What the exercise asks
A single number is wanted: how many lines of the data below include the string "Follow"?

(Beginning of Records)

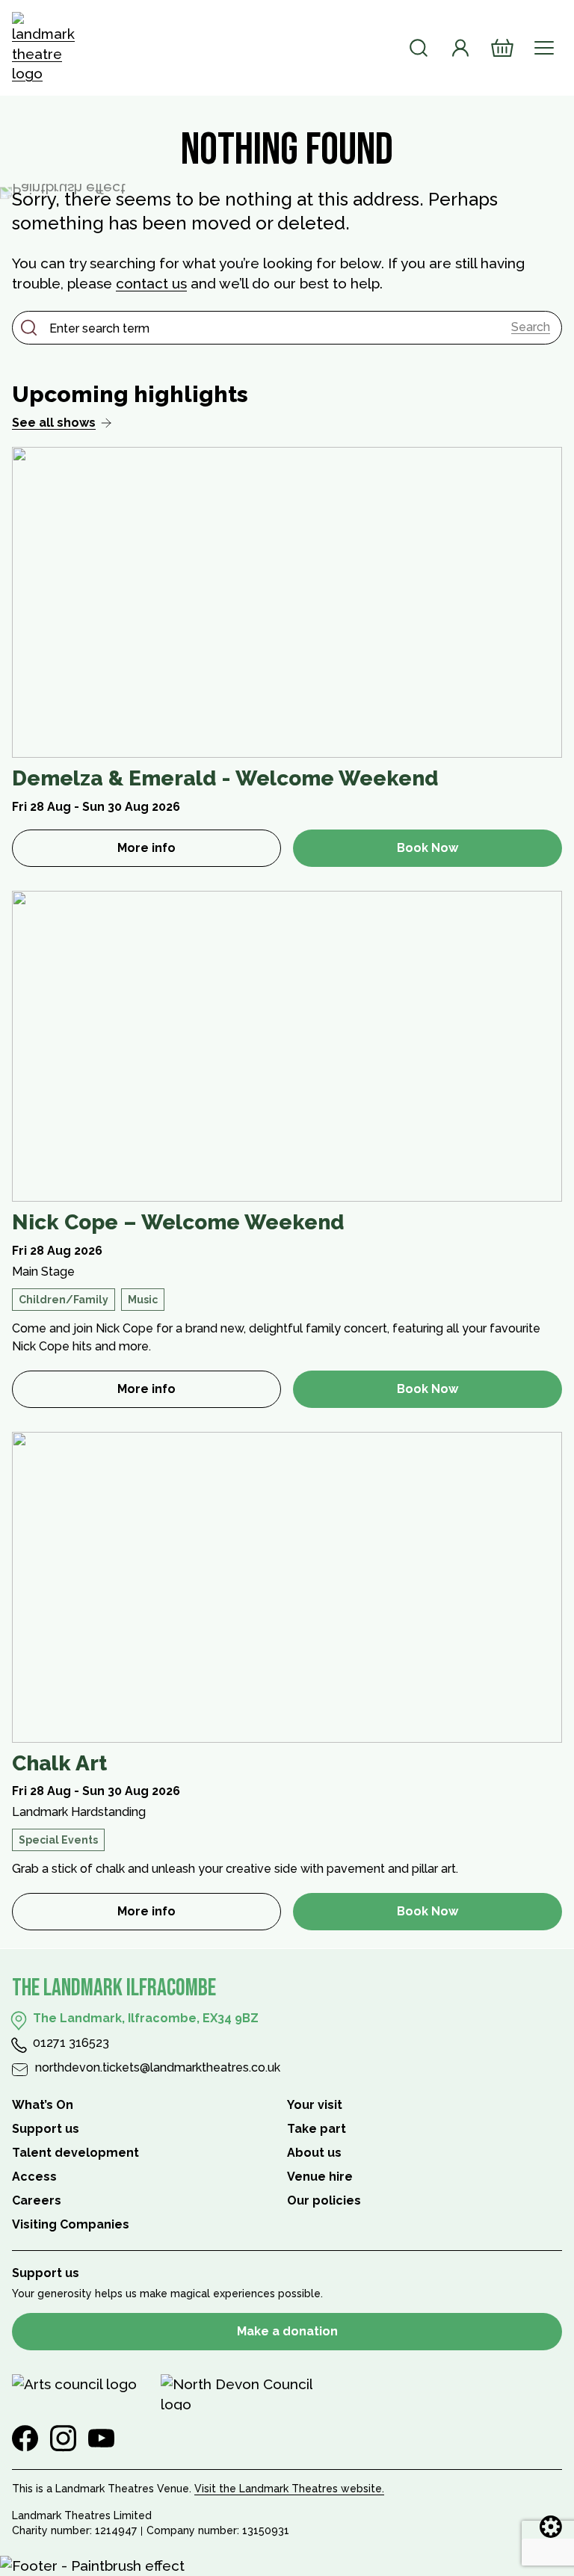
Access (34, 2176)
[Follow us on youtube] (101, 2438)
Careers (36, 2200)
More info (199, 852)
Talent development (75, 2153)
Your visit (314, 2105)
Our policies (324, 2200)
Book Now (427, 848)
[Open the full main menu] (544, 48)
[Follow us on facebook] (25, 2438)
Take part (316, 2129)
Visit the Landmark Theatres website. (289, 2489)
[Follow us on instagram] (63, 2438)
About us (314, 2153)
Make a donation (287, 2331)
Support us (45, 2129)
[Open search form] (418, 48)
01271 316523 (71, 2043)
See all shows (54, 423)
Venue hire (320, 2176)
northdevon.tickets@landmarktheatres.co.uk (157, 2067)
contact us (151, 283)
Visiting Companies (70, 2224)
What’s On (42, 2105)
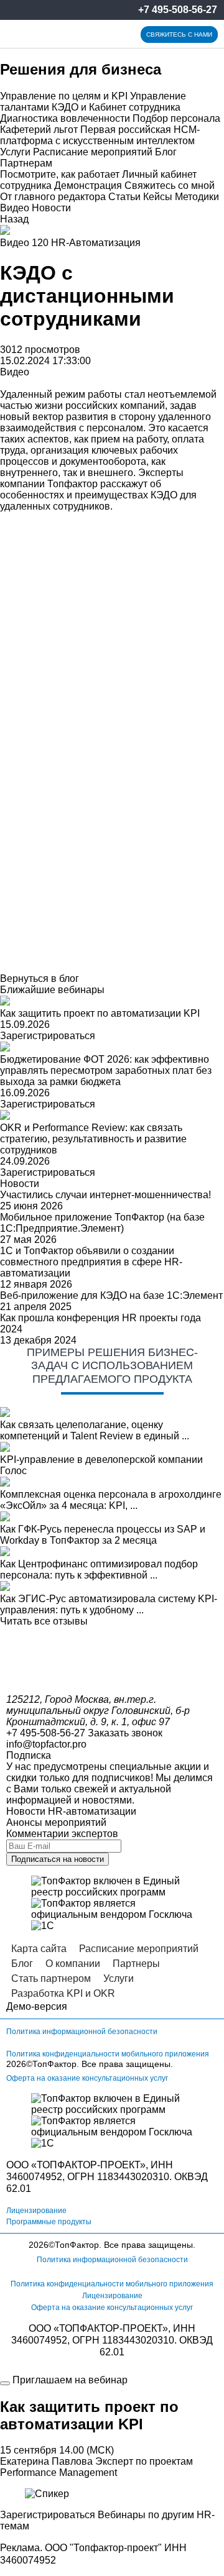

(End of Records)

Exercise output
3